Surreptitiously, although she knew Cat was effectively blind and deaf when concentrating on the computer, Maeve took her Tarot cards out of her capacious purse. With the girl’s image held clear in her mind, she picked five at random and laid them face up on the worktop. The Emperor, the Tower, the Priestess, the Moon, the Lovers. All major cards. That was interesting. And rather unsettling. But the Lovers at least echoed the last star-chart she’d done on Cat—
“Mum, aren’t you supposed to be meeting Aunt Sophie at eleven?” Maeve gave a startled jump.

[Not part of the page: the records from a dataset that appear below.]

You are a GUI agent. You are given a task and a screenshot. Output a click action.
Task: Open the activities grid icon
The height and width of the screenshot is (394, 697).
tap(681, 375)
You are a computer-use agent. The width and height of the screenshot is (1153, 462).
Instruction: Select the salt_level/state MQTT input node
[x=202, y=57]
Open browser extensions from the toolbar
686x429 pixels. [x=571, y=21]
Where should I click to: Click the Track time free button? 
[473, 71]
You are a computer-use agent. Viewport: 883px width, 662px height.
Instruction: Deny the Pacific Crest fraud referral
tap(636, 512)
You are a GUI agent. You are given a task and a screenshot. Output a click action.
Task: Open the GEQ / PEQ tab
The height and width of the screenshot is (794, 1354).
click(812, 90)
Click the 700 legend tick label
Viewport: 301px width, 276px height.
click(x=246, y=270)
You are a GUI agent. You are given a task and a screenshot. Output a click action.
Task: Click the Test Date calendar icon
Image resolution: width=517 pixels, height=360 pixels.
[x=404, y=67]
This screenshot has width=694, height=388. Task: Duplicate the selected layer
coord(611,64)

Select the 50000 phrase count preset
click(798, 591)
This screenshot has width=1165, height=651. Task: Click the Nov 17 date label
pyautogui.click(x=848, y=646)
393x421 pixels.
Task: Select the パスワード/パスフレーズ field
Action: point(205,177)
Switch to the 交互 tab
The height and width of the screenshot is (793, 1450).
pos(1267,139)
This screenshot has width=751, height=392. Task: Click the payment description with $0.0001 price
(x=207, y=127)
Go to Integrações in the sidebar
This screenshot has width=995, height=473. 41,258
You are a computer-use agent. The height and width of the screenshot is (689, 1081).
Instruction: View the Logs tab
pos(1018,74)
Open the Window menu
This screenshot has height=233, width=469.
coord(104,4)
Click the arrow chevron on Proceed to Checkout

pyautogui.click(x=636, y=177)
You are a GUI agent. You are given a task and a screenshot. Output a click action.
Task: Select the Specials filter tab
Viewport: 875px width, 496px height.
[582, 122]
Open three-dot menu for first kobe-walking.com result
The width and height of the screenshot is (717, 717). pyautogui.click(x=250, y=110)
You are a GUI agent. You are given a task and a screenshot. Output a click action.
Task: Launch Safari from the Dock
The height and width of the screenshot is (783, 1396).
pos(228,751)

Cat was not as oblivious as she’d thought.
“I am—oh, God! It’s five-to! I’ll be late!”
“My mother, the White Rabbit…” She offered the charming smile inherited from her father and shoved her feet into a pair of sandals. “I’ll give you a lift if you’re ready to go now.”
“I’m ready,” Maeve replied, scooping up the cards and shoving them back into her purse. Sophie, of Sophia’s Aromatica, herbalist, part-time medium and cousin several times removed to Stefan Argent, might well have some useful ideas on Tarot card designs.
“Let’s go, then. Oh and don’t forget, we need some more of her Moon Flower oils and the potpourri.”
“Don’t panic, dear. I never forget a thing, you know that.”